# DESCRIPTION OF THE TASK
Could you express the lines from the one containing "The image size" through the one containing "center [1008, 88].", both included, as a numbered list without blank lines?

# DATA TO EXAMINE

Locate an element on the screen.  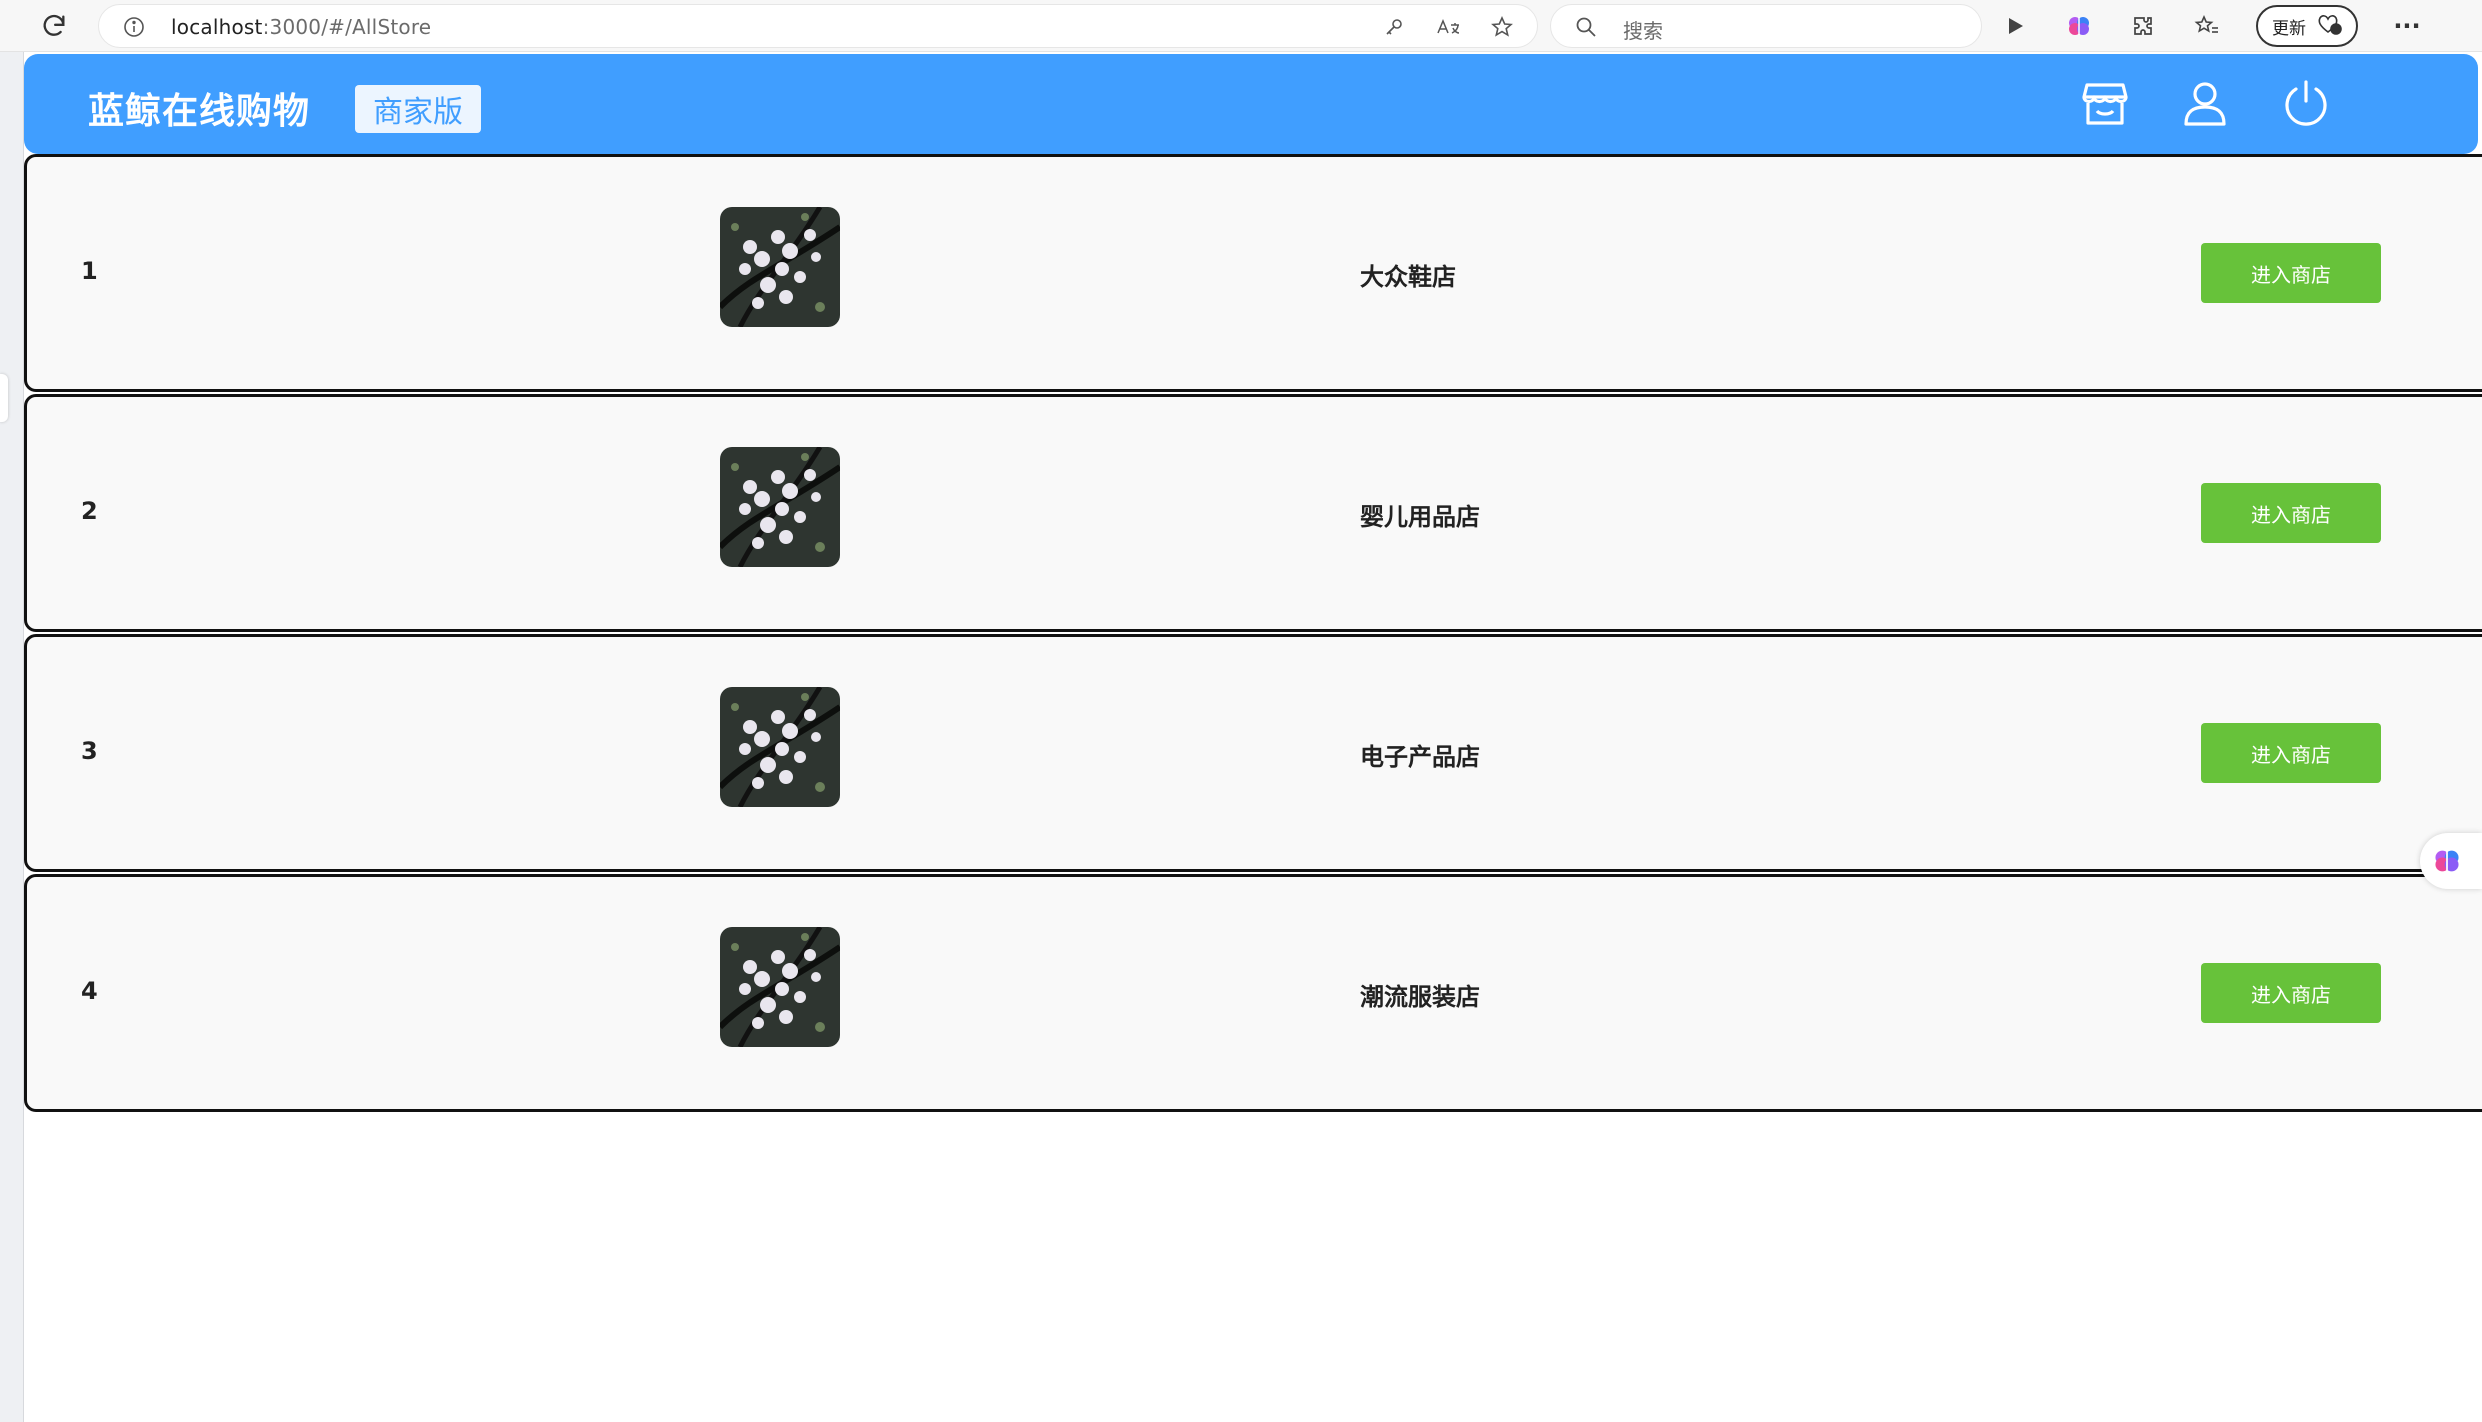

* * *

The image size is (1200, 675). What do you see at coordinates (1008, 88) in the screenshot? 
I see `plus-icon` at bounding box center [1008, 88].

...

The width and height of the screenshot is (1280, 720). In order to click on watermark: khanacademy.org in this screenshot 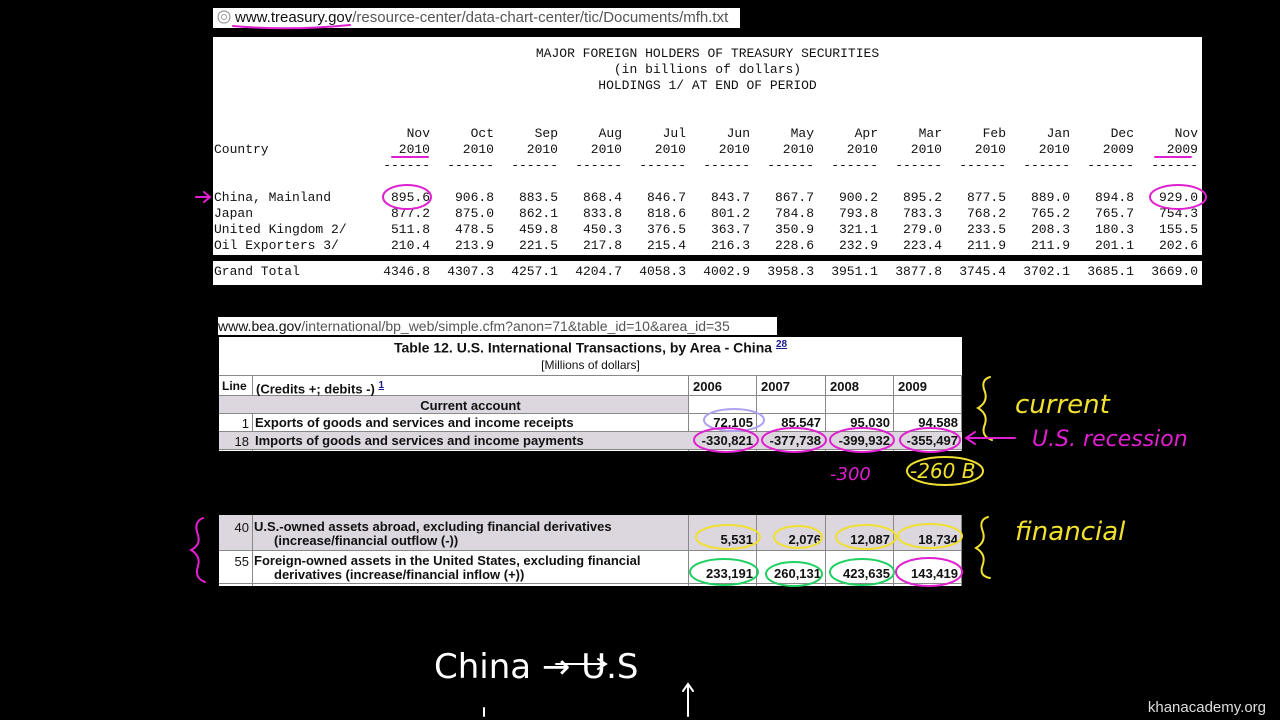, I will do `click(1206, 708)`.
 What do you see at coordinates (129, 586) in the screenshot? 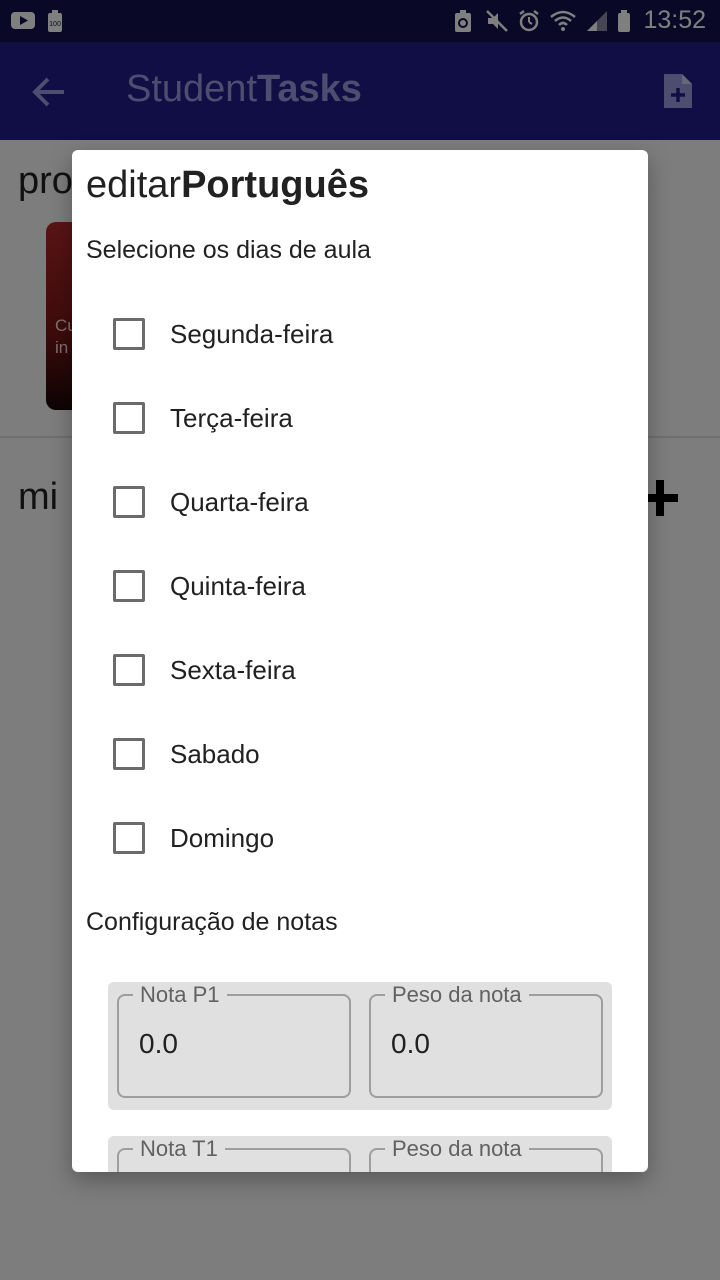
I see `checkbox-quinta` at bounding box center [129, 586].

# EXERCISE SOLUTION
1. The image size is (1200, 675). What do you see at coordinates (1008, 88) in the screenshot? 
2. I see `plus-icon` at bounding box center [1008, 88].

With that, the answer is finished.